> [Problem to solve] In the reply, include exactly the lines of the entries below from the first to the line with "The width and", that line included.

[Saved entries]
□ □ □ □

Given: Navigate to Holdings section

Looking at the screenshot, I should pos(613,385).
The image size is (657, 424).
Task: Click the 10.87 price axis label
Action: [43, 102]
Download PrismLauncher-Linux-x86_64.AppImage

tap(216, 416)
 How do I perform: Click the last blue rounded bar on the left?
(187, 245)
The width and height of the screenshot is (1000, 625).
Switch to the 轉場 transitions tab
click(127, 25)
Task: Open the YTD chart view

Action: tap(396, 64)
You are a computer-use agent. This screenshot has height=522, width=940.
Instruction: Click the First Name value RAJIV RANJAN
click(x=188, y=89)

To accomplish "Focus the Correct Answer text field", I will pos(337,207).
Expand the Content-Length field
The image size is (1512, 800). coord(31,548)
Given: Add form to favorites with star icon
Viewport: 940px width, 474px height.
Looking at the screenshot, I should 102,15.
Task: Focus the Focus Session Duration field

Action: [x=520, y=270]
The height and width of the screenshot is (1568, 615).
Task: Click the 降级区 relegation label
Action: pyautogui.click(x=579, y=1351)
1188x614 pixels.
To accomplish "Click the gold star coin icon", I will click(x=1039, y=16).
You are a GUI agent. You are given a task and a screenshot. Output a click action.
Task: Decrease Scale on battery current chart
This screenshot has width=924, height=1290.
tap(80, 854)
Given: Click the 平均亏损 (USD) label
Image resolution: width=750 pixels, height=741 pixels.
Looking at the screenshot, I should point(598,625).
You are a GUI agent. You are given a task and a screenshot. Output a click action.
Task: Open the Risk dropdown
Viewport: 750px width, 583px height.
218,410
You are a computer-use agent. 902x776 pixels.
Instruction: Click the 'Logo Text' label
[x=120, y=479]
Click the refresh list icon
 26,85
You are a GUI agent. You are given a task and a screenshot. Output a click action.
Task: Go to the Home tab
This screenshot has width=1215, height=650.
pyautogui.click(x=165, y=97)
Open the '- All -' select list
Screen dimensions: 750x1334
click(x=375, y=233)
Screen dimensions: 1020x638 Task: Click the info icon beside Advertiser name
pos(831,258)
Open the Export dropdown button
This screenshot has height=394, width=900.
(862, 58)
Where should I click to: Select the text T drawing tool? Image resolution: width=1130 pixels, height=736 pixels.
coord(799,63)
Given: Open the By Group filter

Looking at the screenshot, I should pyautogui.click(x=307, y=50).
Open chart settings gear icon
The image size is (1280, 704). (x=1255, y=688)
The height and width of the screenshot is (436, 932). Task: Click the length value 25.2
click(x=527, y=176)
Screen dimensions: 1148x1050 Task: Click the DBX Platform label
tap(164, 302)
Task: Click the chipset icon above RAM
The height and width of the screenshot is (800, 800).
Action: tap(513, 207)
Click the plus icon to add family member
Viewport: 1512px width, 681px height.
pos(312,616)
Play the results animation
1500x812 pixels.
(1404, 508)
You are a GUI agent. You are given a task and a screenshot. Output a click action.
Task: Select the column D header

□ □ □ □

> [Output for this task]
Given: Navigate to Holdings section

Looking at the screenshot, I should pos(613,385).
The image size is (657, 424).
Task: Click the 10.87 price axis label
Action: [43, 102]
Download PrismLauncher-Linux-x86_64.AppImage

tap(216, 416)
 How do I perform: Click the last blue rounded bar on the left?
(187, 245)
The width and height of the screenshot is (1000, 625).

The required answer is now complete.